Over the 3 months to March 2020, the clearance rate across the combined capital cities came in at 62.5 per cent across 18,902 auctions, down from 70.3 per cent across 26,923 auctions over the previous quarter. However, this was higher than the March quarter last year when 49.9 per cent of 14,647 auctions were successful.

It is clear that the uncertainties around COVID-19, along with tightened restrictions and the banning of onsite and in-room auctions, has seen clearance rates take a hit over the past month, with the final week of March seeing the clearance rate fall to just 37.3 per cent across the combined capitals. Looking back to February, weekly clearance rates were in the low 70 per cent range for the last 3 weeks of the month, before revising lower on a weekly basis for the remainder of the quarter. 

Looking forward, the coming months are likely to see substantially fewer auctions than normal. Some vendors will choose to convert their listing to a private treaty method, while others will likely pull their property from the market all together until confidence and selling conditions improve. The auctions that proceed will likely utilise digital platforms such as Gavl or AuctionNow as well as proprietary platforms from the major real estate groups - so watch this space.
 

Eliza Owen, Head of Research Australia comments on the latest results:

“There are various pressures that have led to a decline in the March quarter auction result. The banning of onsite auctions and open homes have physically prevented some auctions from going ahead or prompted vendors to pull out of the market.  Withdrawal rates surged from an average of around 6% to 50.2% in the week ending 29th of March.” 
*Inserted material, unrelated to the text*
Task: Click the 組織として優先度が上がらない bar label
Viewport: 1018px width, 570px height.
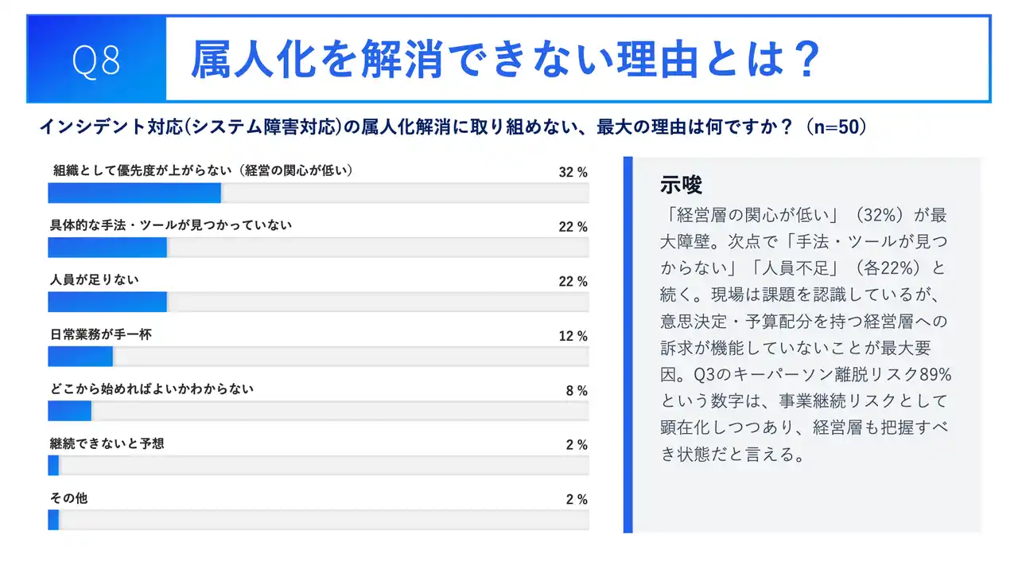Action: [x=202, y=170]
“More broadly, the ANZ-Roy Morgan consumer sentiment index plummeted 9.8% over the same week, signifying that rising job losses and uncertainty has dampened property demand.” 

Eliza said, “Before the onset of the coronavirus, affordability constraints had already started to slow momentum in the property market, and this is reaffirmed by a decline in the combined capital city dwelling growth to 0.7% in the month.”
Eliza concludes, “Looking ahead, the next few months will present an unprecedented challenge to the auction market and the housing market more broadly. However, once the virus is contained, property is looking increasingly better-placed for a recovery because of the high levels of monetary and fiscal stimulus available.”